Vatican bank wrote off $20 million Bertone investment

The Vatican bank has written off US$20 million that was invested in an Italian television company at the behest of Cardinal Tarcisio Bertone.

Two years ago, the Vatican’s then-Secretary of State, Cardinal Bertone, ordered the investment in Lux Vide SpA, for “evangelisation”.

The company makes family movies, including films about popes and a series about a bike-riding country priest who helps police solve crimes.

Cardinal Bertone pushed the deal through despite objections from the bank’s director and board members.

They thought the expense was too big and not justifiable, according to current and former bank executives.

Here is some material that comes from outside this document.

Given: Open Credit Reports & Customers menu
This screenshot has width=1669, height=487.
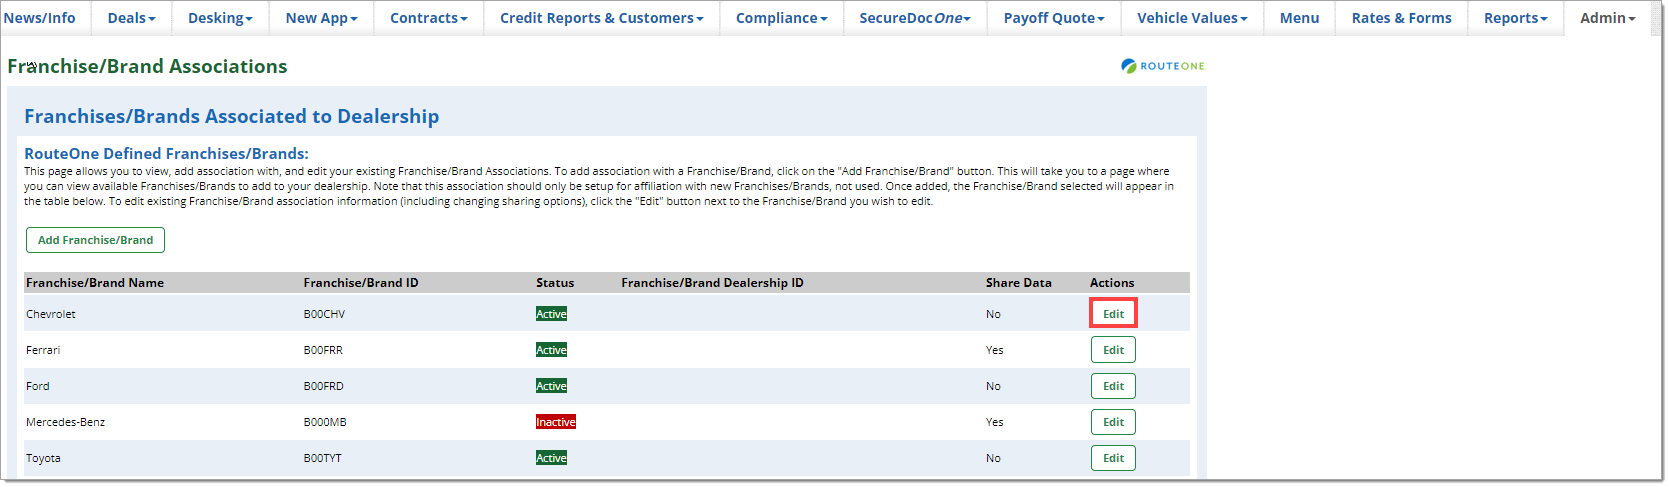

The latter said Cardinal Bertone backed a proposal for the Vatican bank to buy up to 25 percent of Lux Vide in 2010 and, again in 2012.

Both times, the bank’s directors tried to reject the deal, saying it was not in the bank’s interest to invest in television companies and that the price was high.

But the deal was eventually approved. “The board said ‘this is not a good idea’ but could not block the deal,” said a current bank official.

“The message was: the boss (Bertone) wants this.”

Last month, the Vatican booked a loss for the entire amount spent, as part of a wider review of Vatican finances that has also led to the closure of hundreds of accounts at the Institute for Religious Works, as the Vatican bank is officially known.

Cardinal Bertone, who still stands by the decision to invest in the television company, said that when the bank approved the deal it did so with the board’s unanimous consent.

Bertone had a virtual free reign to run the Vatican’s administration under Pope Benedict XVI.

The zeroing of the Lux Vide investment is emblematic of Pope Francis’s effort to loosen ties between the Holy See and Italy’s business and political world.

Francis considers such relationships improper to the Church’s religious mission.

He has instigated an overhaul of the way the Vatican operates, including its finances.

Under the new structure created by Pope Francis, Cardinal Bertone’s successor as Vatican secretary of state, Cardinal Pietro Parolin, has no direct power over any of the financial affairs of the Holy See, including the IOR and APSA, the Vatican’s asset management and investment arm.